Icodextrin may also have beneficial effects via mechanisms other than fluid balance. Appetite is regulated by the hypothalamus via several circulating mediators.[18] Leptin, a protein of 167 amino acids, is one of these mediators.[19] Leptin directly affects the hypothalamus by decreasing appetite and increasing metabolism.[18] Recent studies suggest that hypoleptinemia may cause uremic anorexia and malnutrition.[20] Patients under peritoneal dialysis therapy have higher leptin levels than those under hemodialysis therapy.[18] Serum leptin levels progressively increase under PD therapy because of marked increases in body fat mass as a consequence of continuous carbohydrate load.[21] Recent studies indicate that icodextrin administration is followed by a decrease in leptonema.[22] Decreased leptin levels may result from a reduction in body weight due to decreased carbohydrate load, or enhanced elimination of leptin due to ultrafiltration-induced convective transport.[22] Data for serum leptin levels were not available for these patients. Further studies may examine whether leptin levels are decreased in patients using icodextrin dialysates.
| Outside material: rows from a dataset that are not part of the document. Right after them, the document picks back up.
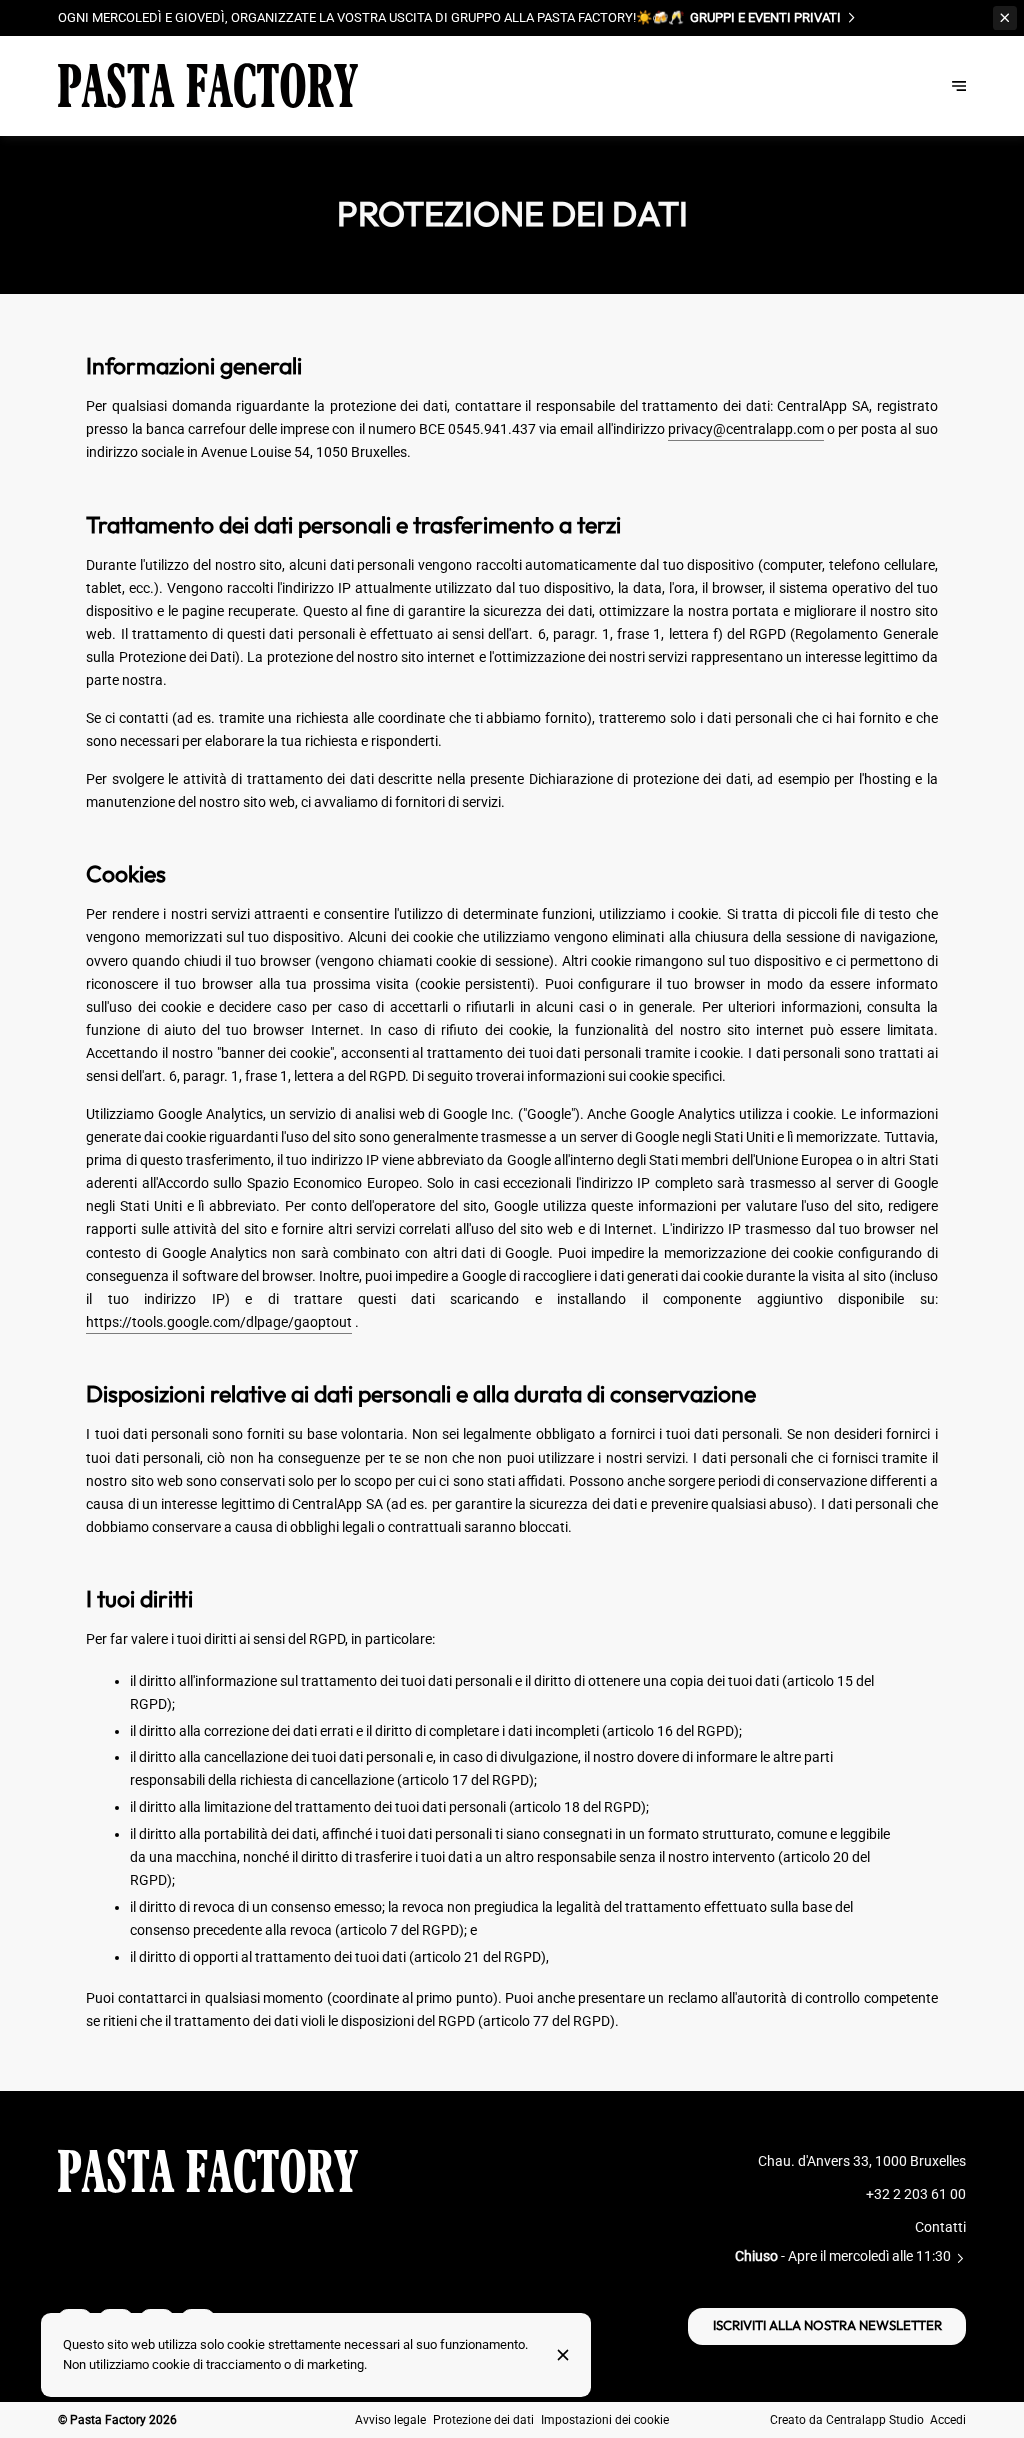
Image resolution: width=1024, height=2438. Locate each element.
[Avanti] (959, 85)
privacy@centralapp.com (746, 429)
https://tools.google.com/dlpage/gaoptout (219, 1322)
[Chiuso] (563, 2355)
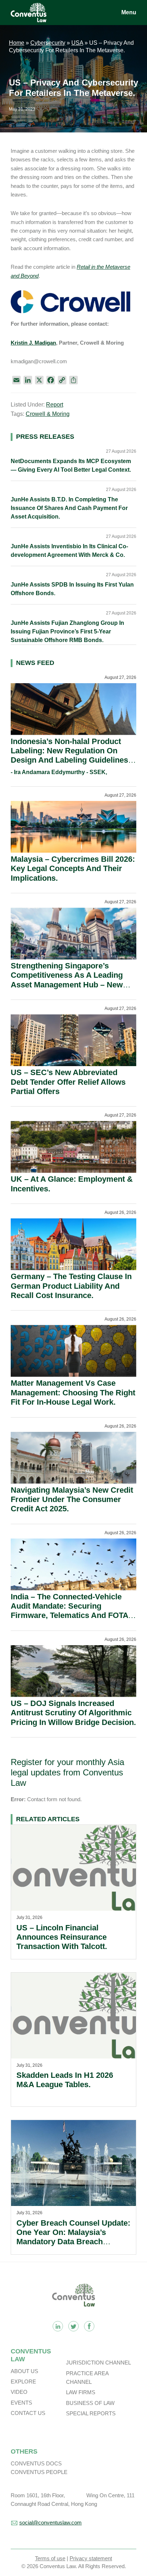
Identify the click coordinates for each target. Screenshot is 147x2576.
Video (19, 2392)
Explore (23, 2381)
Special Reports (91, 2413)
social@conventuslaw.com (50, 2522)
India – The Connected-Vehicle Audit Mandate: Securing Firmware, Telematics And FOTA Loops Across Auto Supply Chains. (69, 1615)
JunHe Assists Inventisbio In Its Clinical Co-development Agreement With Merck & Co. (69, 550)
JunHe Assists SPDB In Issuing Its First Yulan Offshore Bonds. (72, 589)
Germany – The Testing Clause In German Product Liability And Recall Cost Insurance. (71, 1286)
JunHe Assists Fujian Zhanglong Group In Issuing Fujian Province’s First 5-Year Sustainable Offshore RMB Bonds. (67, 631)
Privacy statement (91, 2558)
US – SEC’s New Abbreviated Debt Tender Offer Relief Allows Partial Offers (68, 1082)
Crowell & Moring (48, 414)
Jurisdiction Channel (98, 2362)
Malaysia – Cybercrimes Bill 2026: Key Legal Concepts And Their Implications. (73, 869)
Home (16, 43)
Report (54, 405)
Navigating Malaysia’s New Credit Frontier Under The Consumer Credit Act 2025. (72, 1499)
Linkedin (57, 2326)
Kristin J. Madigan (33, 343)
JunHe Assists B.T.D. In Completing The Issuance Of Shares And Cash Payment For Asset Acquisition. (69, 508)
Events (21, 2403)
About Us (24, 2371)
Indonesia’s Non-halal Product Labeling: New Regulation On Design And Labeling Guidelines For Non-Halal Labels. (69, 755)
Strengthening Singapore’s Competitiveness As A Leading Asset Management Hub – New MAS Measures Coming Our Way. (71, 979)
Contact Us (28, 2413)
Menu (128, 12)
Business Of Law (90, 2403)
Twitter (73, 2326)
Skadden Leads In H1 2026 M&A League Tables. (64, 2080)
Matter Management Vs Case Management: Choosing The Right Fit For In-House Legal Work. (73, 1392)
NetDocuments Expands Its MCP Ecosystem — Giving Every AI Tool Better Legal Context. (71, 465)
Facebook (89, 2326)
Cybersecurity (47, 43)
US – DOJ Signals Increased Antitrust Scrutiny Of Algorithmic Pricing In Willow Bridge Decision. (73, 1713)
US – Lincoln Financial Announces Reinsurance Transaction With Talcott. (61, 1937)
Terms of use (50, 2558)
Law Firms (80, 2392)
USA (77, 43)
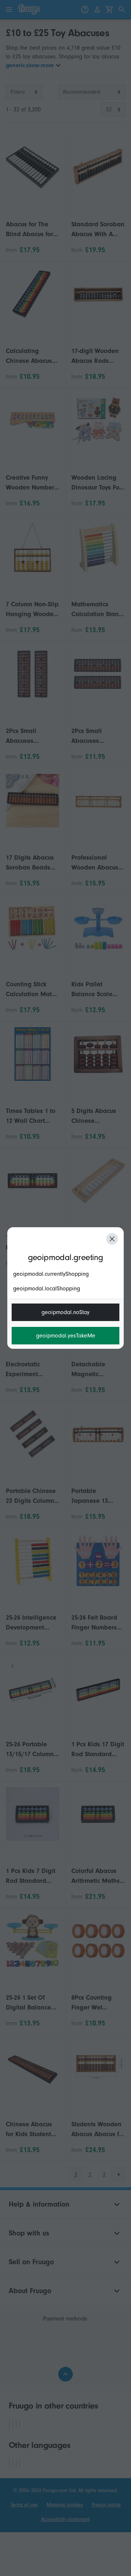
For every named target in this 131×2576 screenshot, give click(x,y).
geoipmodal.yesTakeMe (65, 1335)
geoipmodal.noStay (65, 1312)
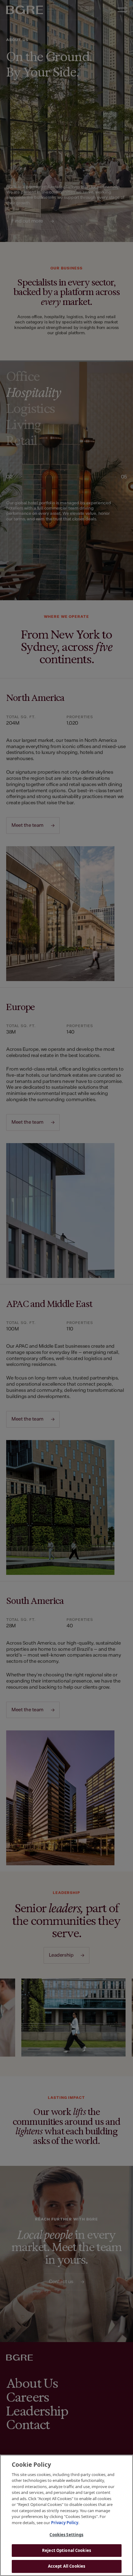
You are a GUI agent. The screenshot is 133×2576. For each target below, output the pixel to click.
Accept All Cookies (66, 2566)
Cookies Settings (66, 2534)
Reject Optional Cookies (66, 2550)
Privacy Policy (64, 2522)
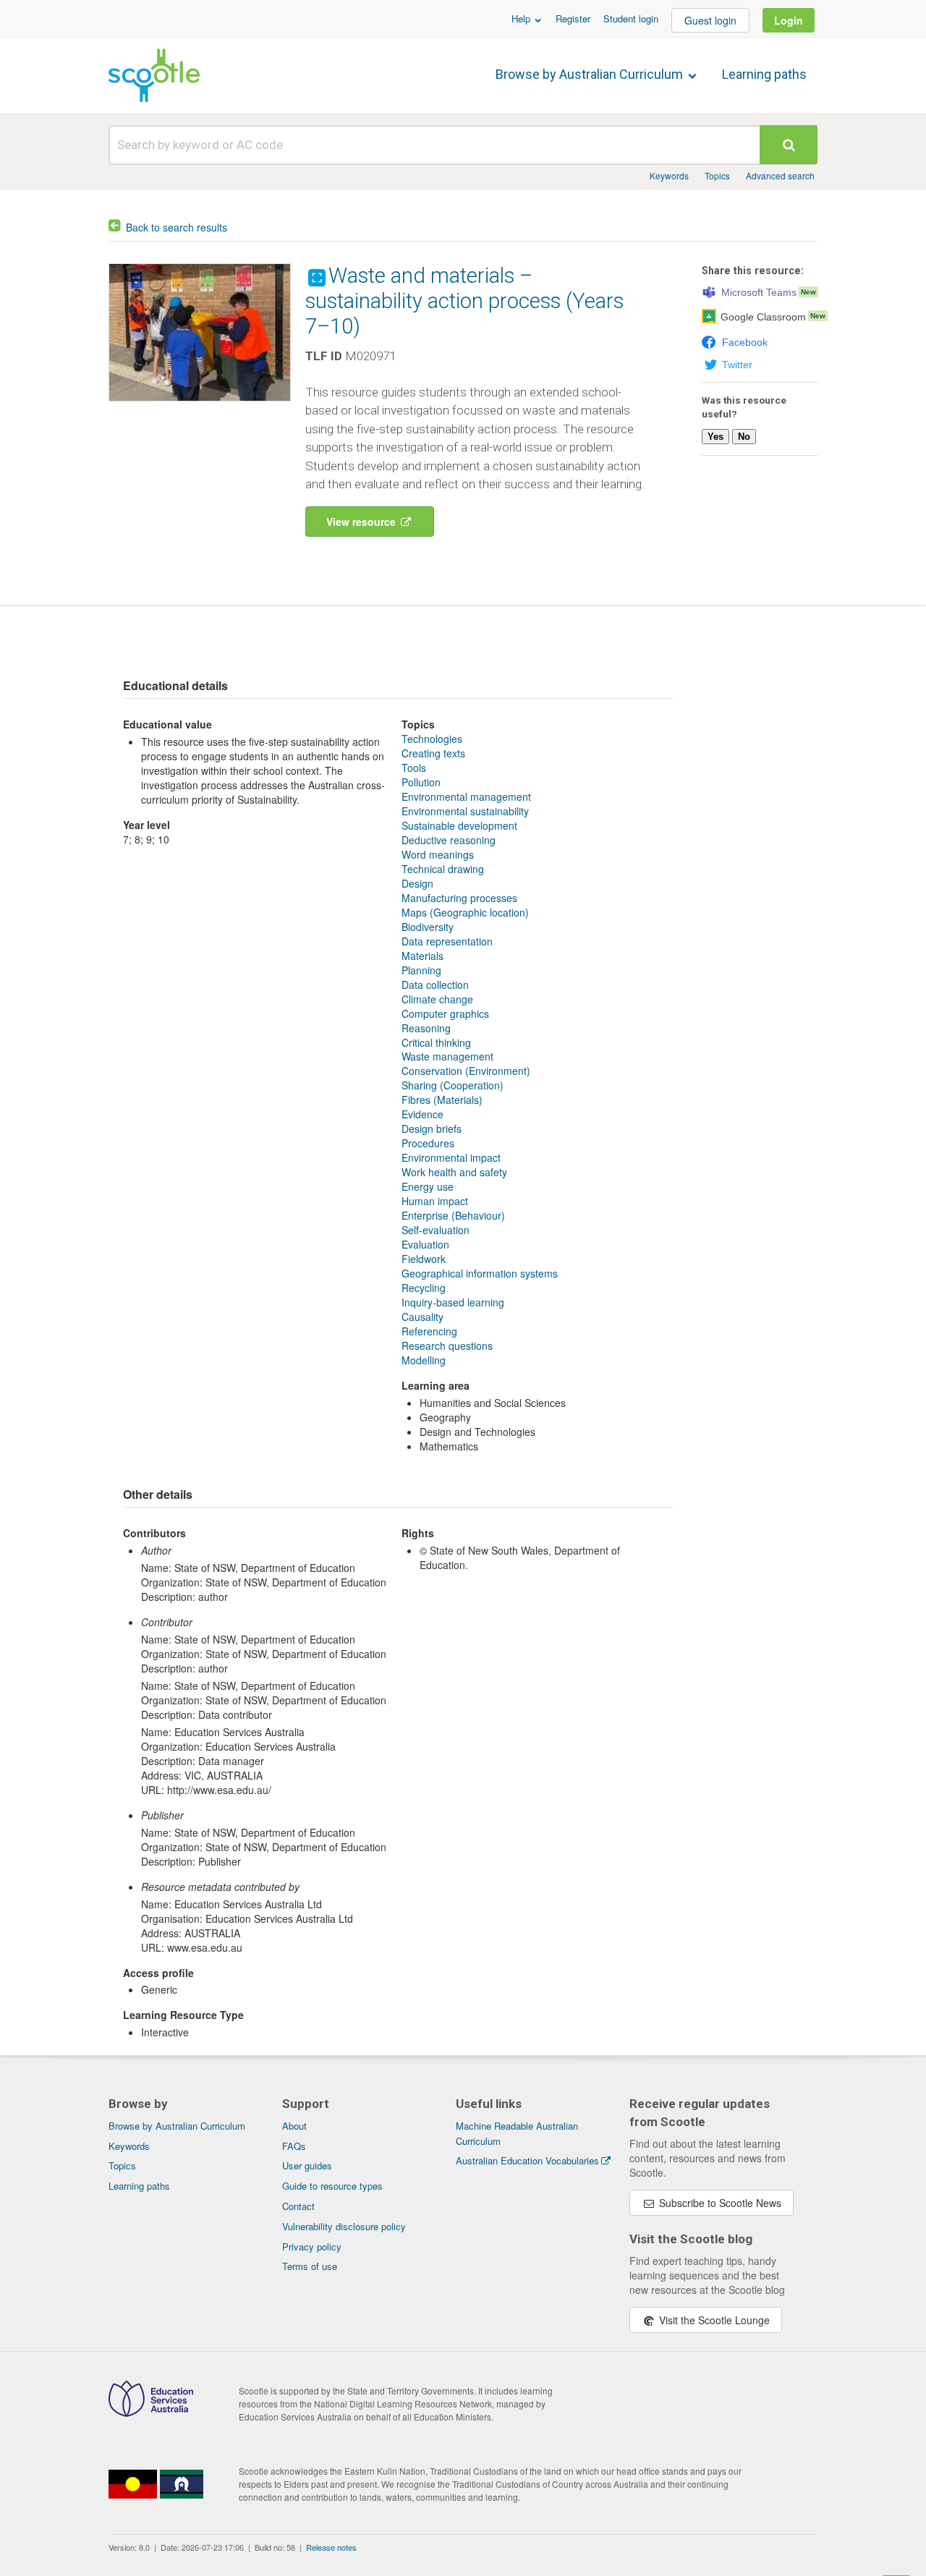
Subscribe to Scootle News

This retrospective case-control study did not control for PET categories, as only patients in high or high average PET categories used icodextrin dialysis. However, these patients are associated with poor nutritional status.[23] The specific characteristics of these patients further demonstrate the beneficial effects of icodextrin on the nutritional status of this specific patient group. Prospective randomized studies are needed to clarify the causal relationship between icodextrin dialysis and nutrition-inflammatory status in PD patients with different membrane permeability characteristics. However, because of ethical concerns, performing randomized prospective studies in high permeability PD patients is problematic. Previous well-designed studies have already determined that icodextrin is beneficial for fluid control in high permeability PD patients and is associated with lower mortality and morbidity.[24–28] However, conducting a prospective randomized clinical study to answer this important question would be inappropriate. We believe the current finding of an association between icodextrin dialysis and nutrition-inflammatory status is of clinical interest and important for daily clinical care of PD patients.

In conclusion, icodextrin may improve nutritional and inflammatory parameters in high permeability PD patients. The effect may be beneficial for patients under PD therapy. However, further studies are necessary to evaluate the long-term effects of icodextrin on clinical outcome.

DECLARATION OF INTEREST

The authors report no conflicts of interest. The authors alone are responsible for the content and writing of the paper.

ACKNOWLEDGMENTS

The authors would like to thank Ted Knoy for his editorial assistance.